Business process-centric integration – BPI, specifically targeting data connectivity at big picture cross-function, cross people, cross system, cross business and site operations – is saving manufacturers like DMC Stratex and Goodman in the US hundreds of thousands of dollars. And the IT, business consultancy and methodologies to get there are now robust, packaged and coming down in price and implementation time scale, and up in power. Brian Tinham reports
Business process-centric integration – BPI, specifically targeting data connectivity at big picture cross-function, cross people, cross system, cross business and site operations – is saving manufacturers like DMC Stratex and Goodman in the US hundreds of thousands of dollars. And the IT, business consultancy and methodologies to get there are now robust, packaged and coming down in price and implementation time scale, and up in power.
So says software developer Vitria, which claims to have “founded the idea of BPI”, as opposed to its system integration roots at the data level. The firm has just launched its latest iteration of BusinessWare, now at v4, and claims rapid implementation, reduced risk and fast routes to major savings, particularly on the big end-to-end deals of demand fulfilment processes, engineering change management and e-procurement.

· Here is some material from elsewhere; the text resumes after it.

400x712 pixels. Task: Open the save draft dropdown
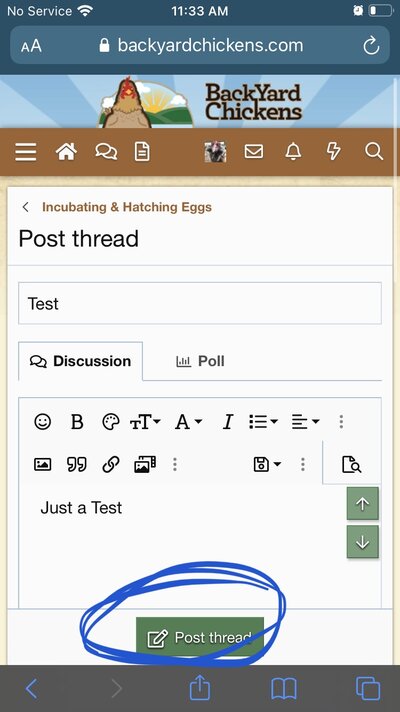click(267, 464)
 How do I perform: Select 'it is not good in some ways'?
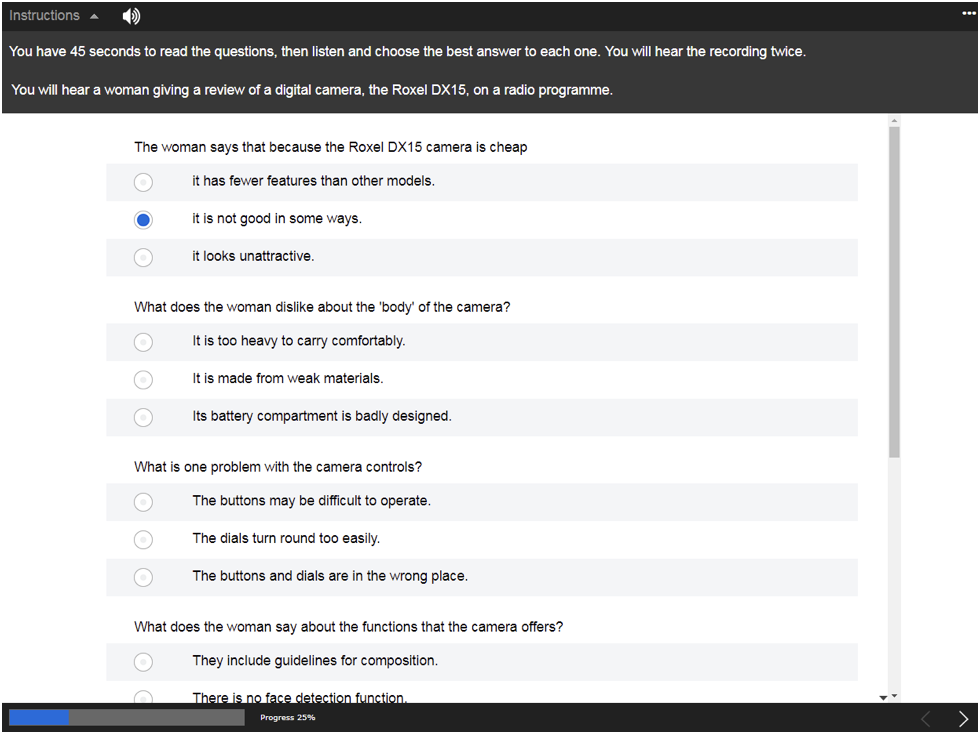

Chris Phillips, European marketing and product director, says that most large global manufacturers, which represent about 20% of Vitria’s market, are currently encumbered with unnecessarily slow and costly processes, high staffing and expensive finished goods and work in progress (WIP) inventories due to systems not ‘talking’, errors and poor ‘visibility’.
He points out that typically the big business processes span multiple systems – like EDI, sales order processing, scheduling, logistics, pricing, credit checking and core manufacturing applications – and sites. And even if users have standardised on, for example, SAP or Oracle, they still have multiple instances and versions, as well as links into bespoke and legacy systems.

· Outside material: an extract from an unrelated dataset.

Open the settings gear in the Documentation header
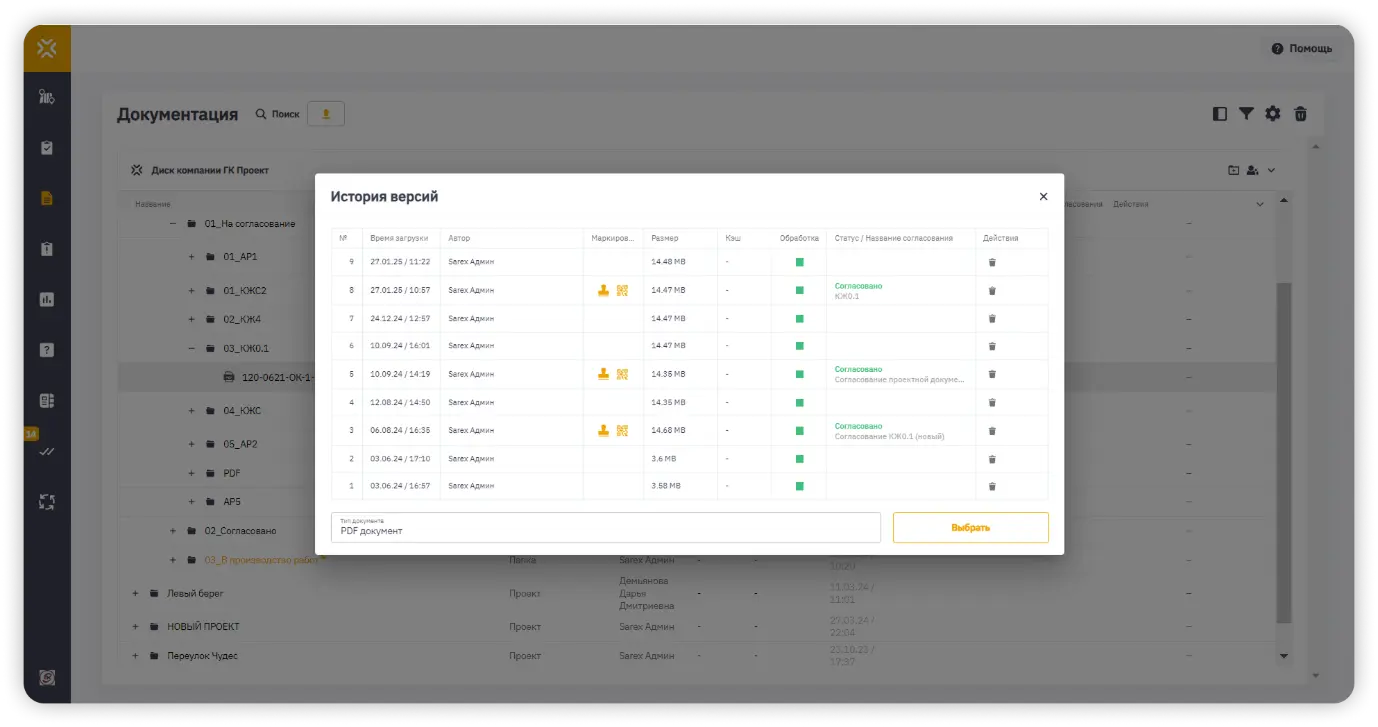This screenshot has height=727, width=1378. pyautogui.click(x=1272, y=114)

The result: he claims that whereas order entry accuracy, for example, may well be around 96—98%, due to “the gaps, data re-entry, problems, exceptions, inconsistencies and poor communications between systems and people,” that will fall to “50—70%” when it comes to invoicing. And hence the current high costs in terms of people, resources and inventory essentially dealing with recovery and resolution.

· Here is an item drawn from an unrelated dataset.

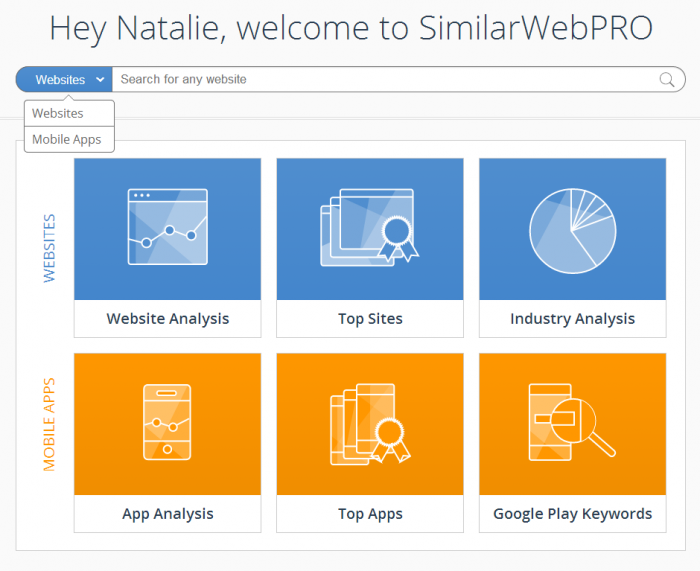Click the search magnifier icon
This screenshot has width=700, height=571.
667,79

By looking to BPI systems all that can be transformed. BusinessWare defines a graphical model of the relationships between processes, systems and people and then builds the physical connectivity to drive, automate and expose the movement of data and associated workflow and activities to change all that. Users get end-to-end visibility, massive cost reductions and from the visibility, also agility to respond faster to business opportunities.
The results across many of Vitria’s 500-plus users have been impressive to say the least. At DMC Stratex, for example, total order processing time was cut from 14 days to just two by integrating the associated business processes across six systems – and that was achieved in four months.
Similarly, at Goodman Manufacturing, within 90 days the firm had cut finished goods inventory and WIP by 30%, improved order fill rate by 20% and cut month end reconciliation from 15 days to one. In both cases, the savings run into many hundreds of thousands of dollars: serious money and rapid return against project costs starting around the $250,000 mark.
Vitria’s new software now includes a new graphical high level modeller and lifecycle management system making it easier, faster and cheaper to navigate through design, test, deployment and change management. It’s also entirely software component-based – meaning re-usable business services from any mix of application integration steps – and it’s ‘transport-independent’, meaning it can run on any number of messaging infrastructures, like IBM’s WebSphere MQ and Java Messaging Service (JMS).
In short, it’s upped the ante at the top business analysis and deployment level and at the bottom data integration level, which has largely been commoditised anyway with data integration adapters and platforms widely available.
In a sense it’s had to do this: there are other ways and other vendors today. Enterprise application integration (EAI) software developers IBM, Tibco, Seebeyond and WebMethods spring instantly to mind. And the ERP vendors themselves are pushing forward with, for example, SAP’s X-apps and Baan’s Value Apps and OpenWorldX framework. Then again, there are Web services, standards and adapters making life easier.
Nevertheless, Phillips makes a good case for Vitria in terms of its maturity, expertise and universality. Best of breed EAI, he says, still ain’t as easy as it might appear. “You can buy piece parts to do some or all of this, but it’s absolutely not the best solution. If you’re talking about complex process integration, the issues will include multiple administration screens, different modelling and execution tools, different semantic transformation tools and so on, all of which will be harder to change and manage over time.”